_TASK BRIEF_
Reproduce the listing below in full, substituting "drop-down list" for every occurrence of "dropdown" and leaving all other text unchanged.

>>>

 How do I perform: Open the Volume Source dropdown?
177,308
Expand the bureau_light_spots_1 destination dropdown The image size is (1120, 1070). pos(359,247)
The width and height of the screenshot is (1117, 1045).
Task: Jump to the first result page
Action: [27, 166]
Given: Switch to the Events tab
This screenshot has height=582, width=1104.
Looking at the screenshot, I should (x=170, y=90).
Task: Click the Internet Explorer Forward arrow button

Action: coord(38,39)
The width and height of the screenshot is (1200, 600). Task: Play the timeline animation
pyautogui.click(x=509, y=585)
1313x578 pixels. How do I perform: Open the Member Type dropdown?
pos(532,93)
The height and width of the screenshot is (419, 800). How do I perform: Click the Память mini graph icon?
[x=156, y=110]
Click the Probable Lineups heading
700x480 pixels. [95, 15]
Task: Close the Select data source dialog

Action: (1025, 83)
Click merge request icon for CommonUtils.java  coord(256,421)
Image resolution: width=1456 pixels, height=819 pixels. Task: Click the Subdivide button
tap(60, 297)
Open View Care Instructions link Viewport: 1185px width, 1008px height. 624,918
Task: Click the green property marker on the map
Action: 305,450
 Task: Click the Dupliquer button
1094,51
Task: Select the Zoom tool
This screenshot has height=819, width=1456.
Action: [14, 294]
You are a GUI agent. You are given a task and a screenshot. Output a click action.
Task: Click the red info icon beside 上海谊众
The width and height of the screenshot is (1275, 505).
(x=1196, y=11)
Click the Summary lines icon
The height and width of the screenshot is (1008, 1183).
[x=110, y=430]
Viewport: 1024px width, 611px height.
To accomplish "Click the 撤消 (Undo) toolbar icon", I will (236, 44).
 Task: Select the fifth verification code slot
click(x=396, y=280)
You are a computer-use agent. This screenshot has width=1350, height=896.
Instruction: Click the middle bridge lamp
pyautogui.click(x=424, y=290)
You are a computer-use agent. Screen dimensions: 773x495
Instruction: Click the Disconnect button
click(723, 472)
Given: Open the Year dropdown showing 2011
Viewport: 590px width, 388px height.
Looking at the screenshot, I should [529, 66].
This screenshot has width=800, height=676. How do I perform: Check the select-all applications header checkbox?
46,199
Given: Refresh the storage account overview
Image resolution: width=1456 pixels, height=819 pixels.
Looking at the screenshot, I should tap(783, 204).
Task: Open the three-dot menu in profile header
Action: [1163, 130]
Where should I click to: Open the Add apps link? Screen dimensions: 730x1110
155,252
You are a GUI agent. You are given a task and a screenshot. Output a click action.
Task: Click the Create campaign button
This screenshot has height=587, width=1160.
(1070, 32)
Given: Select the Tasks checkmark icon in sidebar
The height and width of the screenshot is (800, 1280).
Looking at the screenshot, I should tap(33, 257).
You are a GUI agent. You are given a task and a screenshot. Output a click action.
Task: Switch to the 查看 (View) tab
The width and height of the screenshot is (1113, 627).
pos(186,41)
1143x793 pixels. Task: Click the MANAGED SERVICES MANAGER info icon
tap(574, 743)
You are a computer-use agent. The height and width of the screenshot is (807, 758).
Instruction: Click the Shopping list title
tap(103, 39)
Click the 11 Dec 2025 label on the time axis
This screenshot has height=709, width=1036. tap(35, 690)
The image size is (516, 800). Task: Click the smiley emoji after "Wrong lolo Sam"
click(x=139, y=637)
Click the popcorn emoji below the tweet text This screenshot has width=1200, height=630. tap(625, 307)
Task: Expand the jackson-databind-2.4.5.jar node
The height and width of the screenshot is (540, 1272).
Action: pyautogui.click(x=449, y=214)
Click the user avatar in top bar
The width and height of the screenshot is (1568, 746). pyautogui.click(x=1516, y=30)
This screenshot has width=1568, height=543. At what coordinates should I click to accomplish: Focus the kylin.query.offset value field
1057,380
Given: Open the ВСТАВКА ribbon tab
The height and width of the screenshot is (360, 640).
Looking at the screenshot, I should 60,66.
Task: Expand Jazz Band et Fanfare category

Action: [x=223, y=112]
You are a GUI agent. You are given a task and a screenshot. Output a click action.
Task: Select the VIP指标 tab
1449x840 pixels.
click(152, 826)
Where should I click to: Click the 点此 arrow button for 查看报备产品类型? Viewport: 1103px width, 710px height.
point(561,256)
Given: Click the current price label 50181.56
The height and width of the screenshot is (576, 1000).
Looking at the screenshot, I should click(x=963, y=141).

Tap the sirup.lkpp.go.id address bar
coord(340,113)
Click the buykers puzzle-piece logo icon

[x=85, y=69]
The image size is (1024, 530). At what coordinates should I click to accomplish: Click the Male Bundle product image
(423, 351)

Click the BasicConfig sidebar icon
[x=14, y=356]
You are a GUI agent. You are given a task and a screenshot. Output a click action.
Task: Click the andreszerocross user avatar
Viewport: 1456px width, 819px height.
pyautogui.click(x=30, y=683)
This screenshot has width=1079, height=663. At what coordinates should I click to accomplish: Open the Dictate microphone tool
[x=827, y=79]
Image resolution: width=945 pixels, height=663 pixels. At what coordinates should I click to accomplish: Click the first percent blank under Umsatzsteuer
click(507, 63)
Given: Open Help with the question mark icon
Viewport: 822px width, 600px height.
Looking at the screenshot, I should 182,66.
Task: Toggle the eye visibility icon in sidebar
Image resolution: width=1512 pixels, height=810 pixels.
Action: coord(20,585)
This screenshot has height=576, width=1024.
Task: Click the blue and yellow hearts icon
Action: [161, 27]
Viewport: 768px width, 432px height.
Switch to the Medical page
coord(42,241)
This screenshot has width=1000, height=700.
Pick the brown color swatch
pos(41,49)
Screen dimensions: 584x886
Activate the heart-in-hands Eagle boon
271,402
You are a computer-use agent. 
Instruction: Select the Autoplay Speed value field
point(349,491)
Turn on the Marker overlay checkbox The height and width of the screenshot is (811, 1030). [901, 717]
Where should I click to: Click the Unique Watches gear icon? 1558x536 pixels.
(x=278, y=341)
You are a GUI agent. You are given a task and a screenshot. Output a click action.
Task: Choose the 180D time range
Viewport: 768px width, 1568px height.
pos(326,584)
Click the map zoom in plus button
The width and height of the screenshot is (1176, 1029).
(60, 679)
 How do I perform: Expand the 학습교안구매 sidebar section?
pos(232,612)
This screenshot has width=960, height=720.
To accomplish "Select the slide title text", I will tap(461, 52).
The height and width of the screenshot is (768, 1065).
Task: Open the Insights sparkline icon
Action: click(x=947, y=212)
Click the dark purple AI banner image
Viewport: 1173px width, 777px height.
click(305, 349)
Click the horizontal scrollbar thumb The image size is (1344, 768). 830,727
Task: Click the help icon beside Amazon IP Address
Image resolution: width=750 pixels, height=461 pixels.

<<<

_EXPECTED ANSWER_
 How do I perform: Open the Volume Source drop-down list?
177,308
Expand the bureau_light_spots_1 destination drop-down list The image size is (1120, 1070). pos(359,247)
The width and height of the screenshot is (1117, 1045).
Task: Jump to the first result page
Action: [27, 166]
Given: Switch to the Events tab
This screenshot has height=582, width=1104.
Looking at the screenshot, I should (x=170, y=90).
Task: Click the Internet Explorer Forward arrow button

Action: coord(38,39)
The width and height of the screenshot is (1200, 600). Task: Play the timeline animation
pyautogui.click(x=509, y=585)
1313x578 pixels. How do I perform: Open the Member Type drop-down list?
pos(532,93)
The height and width of the screenshot is (419, 800). How do I perform: Click the Память mini graph icon?
[x=156, y=110]
Click the Probable Lineups heading
700x480 pixels. [95, 15]
Task: Close the Select data source dialog

Action: (1025, 83)
Click merge request icon for CommonUtils.java  coord(256,421)
Image resolution: width=1456 pixels, height=819 pixels. Task: Click the Subdivide button
tap(60, 297)
Open View Care Instructions link Viewport: 1185px width, 1008px height. 624,918
Task: Click the green property marker on the map
Action: 305,450
 Task: Click the Dupliquer button
1094,51
Task: Select the Zoom tool
This screenshot has height=819, width=1456.
Action: [14, 294]
You are a GUI agent. You are given a task and a screenshot. Output a click action.
Task: Click the red info icon beside 上海谊众
The width and height of the screenshot is (1275, 505).
(x=1196, y=11)
Click the Summary lines icon
The height and width of the screenshot is (1008, 1183).
[x=110, y=430]
Viewport: 1024px width, 611px height.
To accomplish "Click the 撤消 (Undo) toolbar icon", I will (236, 44).
 Task: Select the fifth verification code slot
click(x=396, y=280)
You are a computer-use agent. This screenshot has width=1350, height=896.
Instruction: Click the middle bridge lamp
pyautogui.click(x=424, y=290)
You are a computer-use agent. Screen dimensions: 773x495
Instruction: Click the Disconnect button
click(723, 472)
Given: Open the Year drop-down list showing 2011
Viewport: 590px width, 388px height.
Looking at the screenshot, I should [529, 66].
This screenshot has width=800, height=676. How do I perform: Check the select-all applications header checkbox?
46,199
Given: Refresh the storage account overview
Image resolution: width=1456 pixels, height=819 pixels.
Looking at the screenshot, I should tap(783, 204).
Task: Open the three-dot menu in profile header
Action: [1163, 130]
Where should I click to: Open the Add apps link? Screen dimensions: 730x1110
155,252
You are a GUI agent. You are given a task and a screenshot. Output a click action.
Task: Click the Create campaign button
This screenshot has height=587, width=1160.
(1070, 32)
Given: Select the Tasks checkmark icon in sidebar
The height and width of the screenshot is (800, 1280).
Looking at the screenshot, I should tap(33, 257).
You are a GUI agent. You are given a task and a screenshot. Output a click action.
Task: Switch to the 查看 (View) tab
The width and height of the screenshot is (1113, 627).
pos(186,41)
1143x793 pixels. Task: Click the MANAGED SERVICES MANAGER info icon
tap(574, 743)
You are a computer-use agent. The height and width of the screenshot is (807, 758).
Instruction: Click the Shopping list title
tap(103, 39)
Click the 11 Dec 2025 label on the time axis
This screenshot has height=709, width=1036. tap(35, 690)
The image size is (516, 800). Task: Click the smiley emoji after "Wrong lolo Sam"
click(x=139, y=637)
Click the popcorn emoji below the tweet text This screenshot has width=1200, height=630. tap(625, 307)
Task: Expand the jackson-databind-2.4.5.jar node
The height and width of the screenshot is (540, 1272).
Action: pyautogui.click(x=449, y=214)
Click the user avatar in top bar
The width and height of the screenshot is (1568, 746). pyautogui.click(x=1516, y=30)
This screenshot has width=1568, height=543. At what coordinates should I click to accomplish: Focus the kylin.query.offset value field
1057,380
Given: Open the ВСТАВКА ribbon tab
The height and width of the screenshot is (360, 640).
Looking at the screenshot, I should 60,66.
Task: Expand Jazz Band et Fanfare category

Action: [x=223, y=112]
You are a GUI agent. You are given a task and a screenshot. Output a click action.
Task: Select the VIP指标 tab
1449x840 pixels.
click(152, 826)
Where should I click to: Click the 点此 arrow button for 查看报备产品类型? Viewport: 1103px width, 710px height.
point(561,256)
Given: Click the current price label 50181.56
The height and width of the screenshot is (576, 1000).
Looking at the screenshot, I should click(x=963, y=141).

Tap the sirup.lkpp.go.id address bar
coord(340,113)
Click the buykers puzzle-piece logo icon

[x=85, y=69]
The image size is (1024, 530). At what coordinates should I click to accomplish: Click the Male Bundle product image
(423, 351)

Click the BasicConfig sidebar icon
[x=14, y=356]
You are a GUI agent. You are given a task and a screenshot. Output a click action.
Task: Click the andreszerocross user avatar
Viewport: 1456px width, 819px height.
pyautogui.click(x=30, y=683)
This screenshot has width=1079, height=663. At what coordinates should I click to accomplish: Open the Dictate microphone tool
[x=827, y=79]
Image resolution: width=945 pixels, height=663 pixels. At what coordinates should I click to accomplish: Click the first percent blank under Umsatzsteuer
click(507, 63)
Given: Open Help with the question mark icon
Viewport: 822px width, 600px height.
Looking at the screenshot, I should 182,66.
Task: Toggle the eye visibility icon in sidebar
Image resolution: width=1512 pixels, height=810 pixels.
Action: coord(20,585)
This screenshot has height=576, width=1024.
Task: Click the blue and yellow hearts icon
Action: [161, 27]
Viewport: 768px width, 432px height.
Switch to the Medical page
coord(42,241)
This screenshot has width=1000, height=700.
Pick the brown color swatch
pos(41,49)
Screen dimensions: 584x886
Activate the heart-in-hands Eagle boon
271,402
You are a computer-use agent. 
Instruction: Select the Autoplay Speed value field
point(349,491)
Turn on the Marker overlay checkbox The height and width of the screenshot is (811, 1030). [901, 717]
Where should I click to: Click the Unique Watches gear icon? 1558x536 pixels.
(x=278, y=341)
You are a GUI agent. You are given a task and a screenshot. Output a click action.
Task: Choose the 180D time range
Viewport: 768px width, 1568px height.
pos(326,584)
Click the map zoom in plus button
The width and height of the screenshot is (1176, 1029).
(60, 679)
 How do I perform: Expand the 학습교안구매 sidebar section?
pos(232,612)
This screenshot has width=960, height=720.
To accomplish "Select the slide title text", I will tap(461, 52).
The height and width of the screenshot is (768, 1065).
Task: Open the Insights sparkline icon
Action: click(x=947, y=212)
Click the dark purple AI banner image
Viewport: 1173px width, 777px height.
click(305, 349)
Click the horizontal scrollbar thumb The image size is (1344, 768). 830,727
Task: Click the help icon beside Amazon IP Address
Image resolution: width=750 pixels, height=461 pixels.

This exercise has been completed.